Work task: All lines up to and including the one that contains "Open Reactions emoji icon" are to be transcribed exactly, starting from the first line of the records.

Input records:
##########

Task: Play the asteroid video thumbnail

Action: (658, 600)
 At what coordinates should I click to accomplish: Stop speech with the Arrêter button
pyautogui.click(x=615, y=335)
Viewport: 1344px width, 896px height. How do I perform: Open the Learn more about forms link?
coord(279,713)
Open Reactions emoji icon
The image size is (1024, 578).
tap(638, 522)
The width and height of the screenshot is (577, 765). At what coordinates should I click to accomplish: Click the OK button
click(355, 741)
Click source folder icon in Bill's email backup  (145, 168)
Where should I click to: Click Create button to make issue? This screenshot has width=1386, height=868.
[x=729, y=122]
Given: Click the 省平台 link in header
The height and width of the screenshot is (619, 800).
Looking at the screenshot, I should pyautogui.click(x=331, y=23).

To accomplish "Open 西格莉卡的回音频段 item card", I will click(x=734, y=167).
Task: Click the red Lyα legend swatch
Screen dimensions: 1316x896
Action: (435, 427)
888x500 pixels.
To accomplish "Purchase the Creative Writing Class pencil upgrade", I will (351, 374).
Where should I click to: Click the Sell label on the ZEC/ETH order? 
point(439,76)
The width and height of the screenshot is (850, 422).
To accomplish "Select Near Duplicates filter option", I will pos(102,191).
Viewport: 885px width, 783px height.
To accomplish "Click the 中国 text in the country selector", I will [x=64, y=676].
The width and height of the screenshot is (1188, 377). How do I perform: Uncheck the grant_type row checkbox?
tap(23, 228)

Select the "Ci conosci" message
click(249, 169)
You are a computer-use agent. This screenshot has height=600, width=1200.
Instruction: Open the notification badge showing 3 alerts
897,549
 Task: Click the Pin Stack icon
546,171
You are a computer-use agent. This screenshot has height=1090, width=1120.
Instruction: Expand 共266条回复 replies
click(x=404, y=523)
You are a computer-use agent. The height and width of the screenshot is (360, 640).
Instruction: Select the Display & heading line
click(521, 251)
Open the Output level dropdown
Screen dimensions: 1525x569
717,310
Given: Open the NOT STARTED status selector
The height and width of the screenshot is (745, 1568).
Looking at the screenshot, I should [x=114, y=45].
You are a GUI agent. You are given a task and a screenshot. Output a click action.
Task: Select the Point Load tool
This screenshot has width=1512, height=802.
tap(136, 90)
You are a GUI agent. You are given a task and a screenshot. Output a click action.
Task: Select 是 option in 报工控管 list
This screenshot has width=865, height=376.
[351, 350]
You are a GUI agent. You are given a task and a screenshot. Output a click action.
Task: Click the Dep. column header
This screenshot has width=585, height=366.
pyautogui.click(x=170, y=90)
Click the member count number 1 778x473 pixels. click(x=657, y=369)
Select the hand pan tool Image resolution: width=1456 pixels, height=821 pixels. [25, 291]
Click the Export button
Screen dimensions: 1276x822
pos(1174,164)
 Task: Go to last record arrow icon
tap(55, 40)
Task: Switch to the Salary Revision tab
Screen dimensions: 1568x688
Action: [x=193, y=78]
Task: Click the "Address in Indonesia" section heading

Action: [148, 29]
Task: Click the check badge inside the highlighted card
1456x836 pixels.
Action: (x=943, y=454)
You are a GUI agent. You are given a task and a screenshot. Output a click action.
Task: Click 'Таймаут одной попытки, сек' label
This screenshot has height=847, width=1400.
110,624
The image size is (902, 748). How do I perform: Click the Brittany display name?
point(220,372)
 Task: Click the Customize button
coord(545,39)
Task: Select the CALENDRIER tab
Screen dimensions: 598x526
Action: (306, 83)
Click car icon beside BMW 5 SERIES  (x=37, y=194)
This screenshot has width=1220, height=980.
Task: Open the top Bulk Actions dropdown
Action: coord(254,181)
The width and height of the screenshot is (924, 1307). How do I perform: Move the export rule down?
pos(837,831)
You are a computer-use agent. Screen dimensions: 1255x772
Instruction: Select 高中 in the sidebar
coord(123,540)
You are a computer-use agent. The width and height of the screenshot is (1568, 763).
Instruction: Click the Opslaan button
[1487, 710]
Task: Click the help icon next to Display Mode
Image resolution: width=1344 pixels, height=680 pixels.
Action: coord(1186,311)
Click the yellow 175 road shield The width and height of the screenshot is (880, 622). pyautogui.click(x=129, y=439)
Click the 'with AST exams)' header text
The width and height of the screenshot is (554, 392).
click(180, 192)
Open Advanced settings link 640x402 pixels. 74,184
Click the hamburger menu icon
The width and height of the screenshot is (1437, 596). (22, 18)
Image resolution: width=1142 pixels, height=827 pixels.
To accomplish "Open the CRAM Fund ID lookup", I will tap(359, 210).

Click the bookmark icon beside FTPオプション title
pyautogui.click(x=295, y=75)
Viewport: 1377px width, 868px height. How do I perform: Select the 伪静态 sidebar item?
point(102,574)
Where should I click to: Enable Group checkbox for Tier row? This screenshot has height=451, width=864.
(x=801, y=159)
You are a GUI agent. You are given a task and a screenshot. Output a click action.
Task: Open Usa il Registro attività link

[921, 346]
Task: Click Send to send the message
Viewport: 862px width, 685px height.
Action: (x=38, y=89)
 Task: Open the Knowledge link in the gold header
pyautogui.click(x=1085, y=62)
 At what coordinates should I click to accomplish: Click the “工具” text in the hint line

##########

Task answer:
Task: Play the asteroid video thumbnail

Action: (658, 600)
 At what coordinates should I click to accomplish: Stop speech with the Arrêter button
pyautogui.click(x=615, y=335)
Viewport: 1344px width, 896px height. How do I perform: Open the Learn more about forms link?
coord(279,713)
Open Reactions emoji icon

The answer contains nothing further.